Neil website crop.jpg

Neil Gaiman + Amazon Prime Video

Neil-Gaiman-Good-Iconbw.jpg
 
 
_Neil-Gaiman-Good-Icon-PV-Invite-1_.jpg
 
 

A portrait of storyteller Neil Gaiman : Good Icons are Good Omens

One of the world’s most treasured storytellers of our time, author Neil Gaiman (American Gods, Neverwhere, Coraline), has been immortalised in a collection of startling portraits exhibited as his epic six part series Good Omens was released worldwide on Amazon Prime Video. As befits a celebrated weaver of myths and magic and pioneer of the graphic novel (Gaiman came to prominence as the writer of the genre defining Sandman opus), these portraits are anything but ordinary, echoing this cultural colossus’ singular vision.
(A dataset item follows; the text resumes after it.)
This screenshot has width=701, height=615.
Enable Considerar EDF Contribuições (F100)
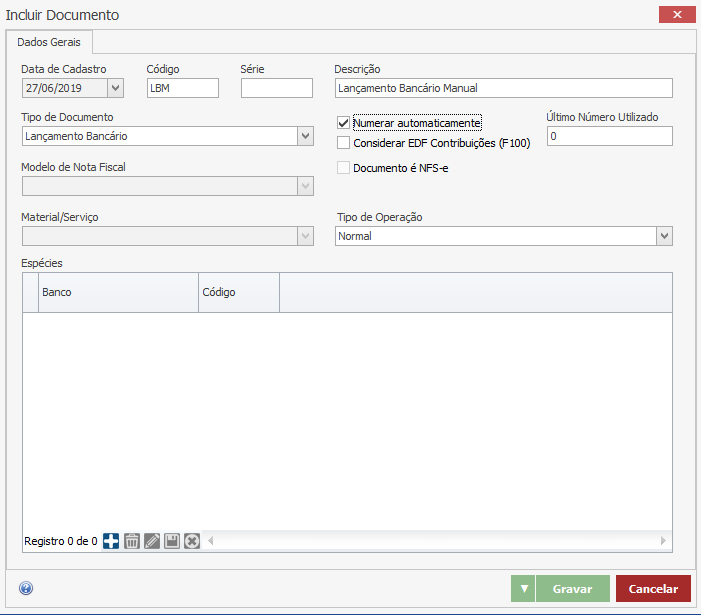tap(344, 143)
Artist Lorna May Wadsworth is an iconographer of our age who has produced seminal images of Margaret Thatcher, David Blunkett and Rowan Williams. Like her vast Thatcher, she has captured Gaiman ‘god sized’, as a 2 metre high head in her piece ‘Big Neil’. This scale befits a writer who’s every work seems to touch upon deities, as any viewer of Amazon Prime’s adaptation of his novel American Gods will testify. Casting Neil as the omnipotent narrator writ large also perhaps echoes the adoration in which he is held by his fans; an ardent fervour usually associated with rockstars, not those who sit atop the New York Times bestseller list.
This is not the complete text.